Flora Bonfanti, Lieux exemplaires

La vie à l’envers

Flora Bon­fanti est une comé­dienne. Ins­tal­lée en France depuis 2014, elle crée une poé­sie puis­sante où se mêlent la force de l’imaginaire et la rigueur d’expression.  Lieux exem­plaires, son pre­mier livre est une décou­verte. Elle casse les idées trop simples et prouve qu’il en va de la vie comme de la pen­sée : elle peut se dire à l’envers.
Il suf­fit d’inverser la silence en bruit, le mal en bien et de trans­for­mer des don­nées d’évidence : « Dans les temps éloi­gnés, les hommes avaient six doigts. Le sixième était tou­jours en feu. Il suf­fi­sait de tou­cher du doigt les choses. » et celles-ci chan­geaient. L’auteur pour­suit ses inver­sions et ses hypo­thèses : que les mon­tagnes repoussent, que les bombes construisent et que l’on ima­gine que les idées se révèlent uni­que­ment qu’à ceux qui les ont déjà pen­sées et que le monde, par une puis­sance orga­nique, sort de ses gonds.

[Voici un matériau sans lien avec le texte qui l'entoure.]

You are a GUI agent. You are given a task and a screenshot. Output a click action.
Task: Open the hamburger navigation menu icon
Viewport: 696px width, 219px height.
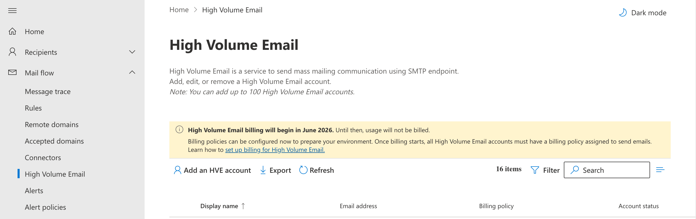coord(12,11)
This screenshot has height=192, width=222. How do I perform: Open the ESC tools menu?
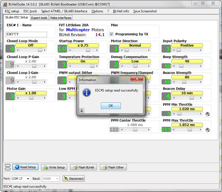click(30, 11)
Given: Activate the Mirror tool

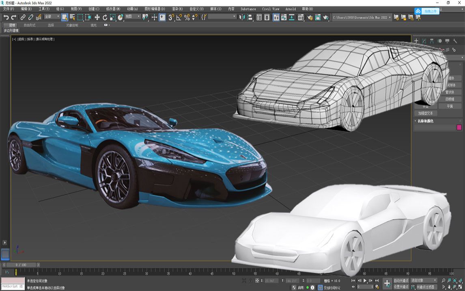Looking at the screenshot, I should 243,17.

Entre ratio­na­lité et fan­tas­ma­go­rie, le texte réin­vente des mythes et trans­forme la réa­lité. Ce qui parais­sait acquis dis­pa­raît au pro­fit de la réver­si­bi­lité des choses. Pous­sant plus loin des révé­la­tions que rêvèrent Bon­ne­foy ou Pes­soa, la poé­tesse fait jaillir le monde tel qu’il est par ce qu’il devient en un ima­gi­naire de digres­sion qui met à mal la pré­ten­tion des ratio­na­li­tés.
Manière aussi de mon­trer com­ment le lan­gage crée le monde. Son verbe fait la chair. Et avec la poé­tesse elle devient incan­des­cente même si la jeune auteure n’en es,t sinon à son bal­bu­tie­ment, du moins qu’aux pre­miers moments du creu­se­ment et de l’érection de la chi­mère. Cir­cule un mou­ve­ment exem­plaire en recherche d’équilibre entre le cœur de l’être et ses riches heures.

Prenant les images et les mots à revers de l’angoisse, cette der­nière se méta­mor­phose pour un sup­plé­ment de joie. L’univers de la créa­trice est donc un des plus poé­tiques que l’on puisse ren­con­trer. Les images bour­geonnent, gran­dissent, se mul­ti­plient, se répandent, engendrent d’autres images dont on devient amou­reux. On les prend par la main pour se pro­me­ner avant qu’elles éclatent de rire ou avant d’éclater en san­glots puis de s’endormir et de s’en retour­ner, éclai­rées de leur propre lumière

jean-paul gavard-perret

Flora Bon­fanti,  Lieux exem­plaires, Vignette de Char­lotte Pringuey-Cessac, Edi­tions Unes, Nice, 2016, 80 p. — 16,00 €.